● **Task to complete**
Format the lines of the data below as a numbered list, omitting blank lines and leaving out the pictures.

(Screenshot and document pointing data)
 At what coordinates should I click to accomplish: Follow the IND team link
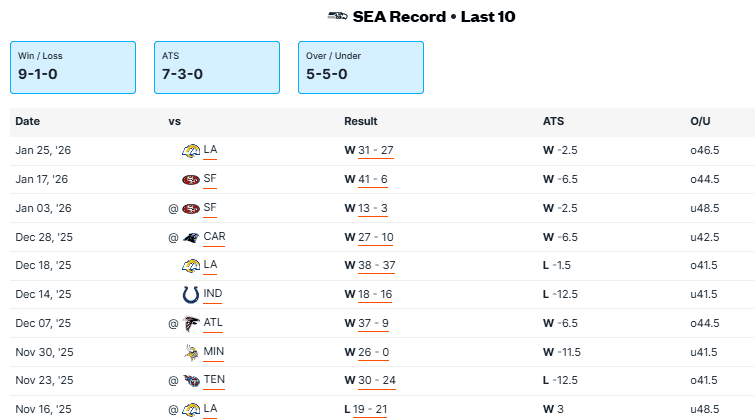pos(213,295)
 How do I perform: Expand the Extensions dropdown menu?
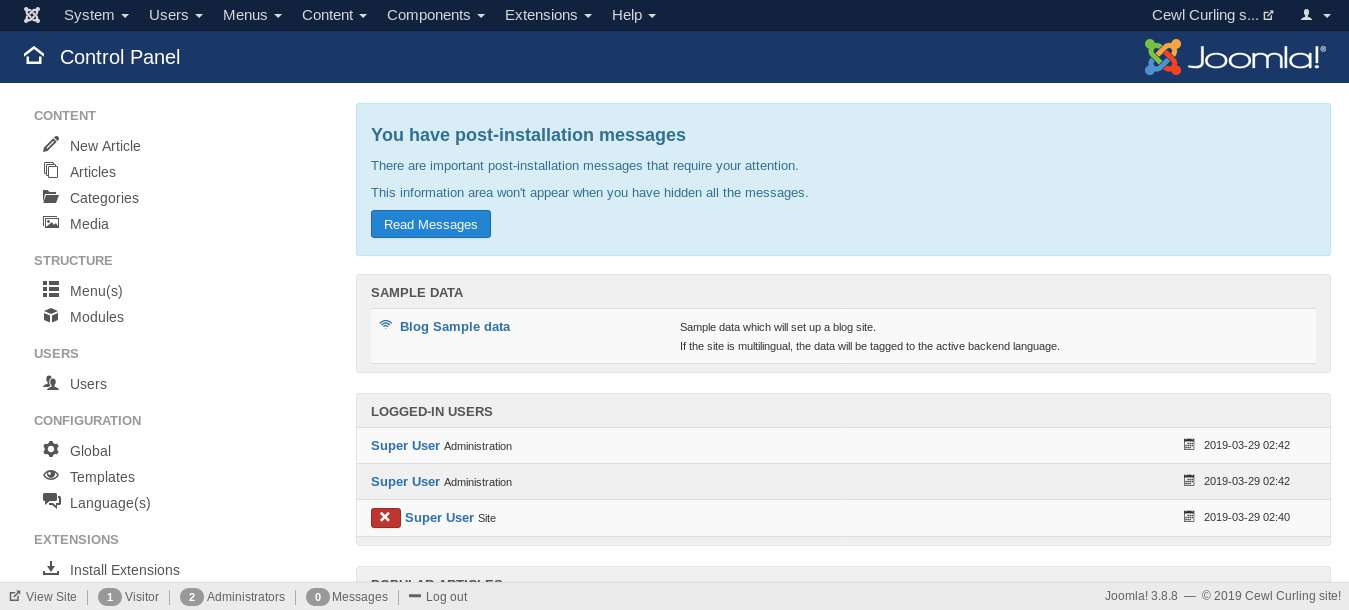pos(548,15)
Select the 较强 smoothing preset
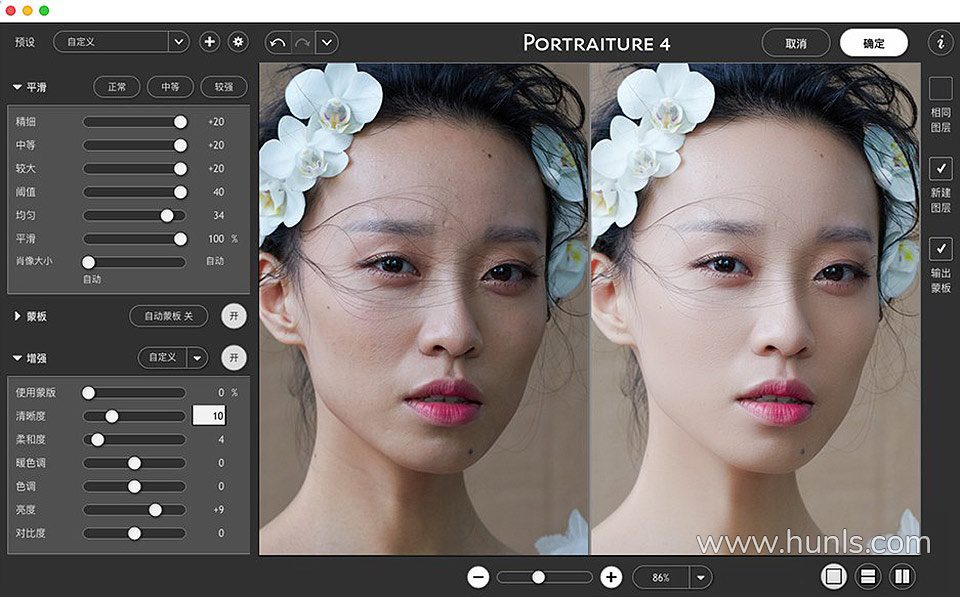This screenshot has height=597, width=960. (x=223, y=87)
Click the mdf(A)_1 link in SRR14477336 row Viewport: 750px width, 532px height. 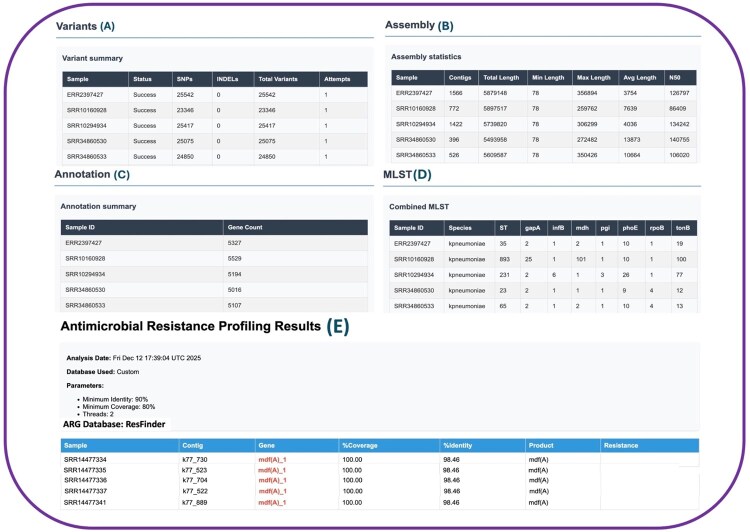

● **Finished answer**
1.  At what coordinates should I click to accomplish: Follow the IND team link
2. pos(213,295)
3.  How do I perform: Expand the Extensions dropdown menu?
4. pos(548,15)
5. Select the 较强 smoothing preset
6. This screenshot has height=597, width=960. (x=223, y=87)
7. Click the mdf(A)_1 link in SRR14477336 row Viewport: 750px width, 532px height. 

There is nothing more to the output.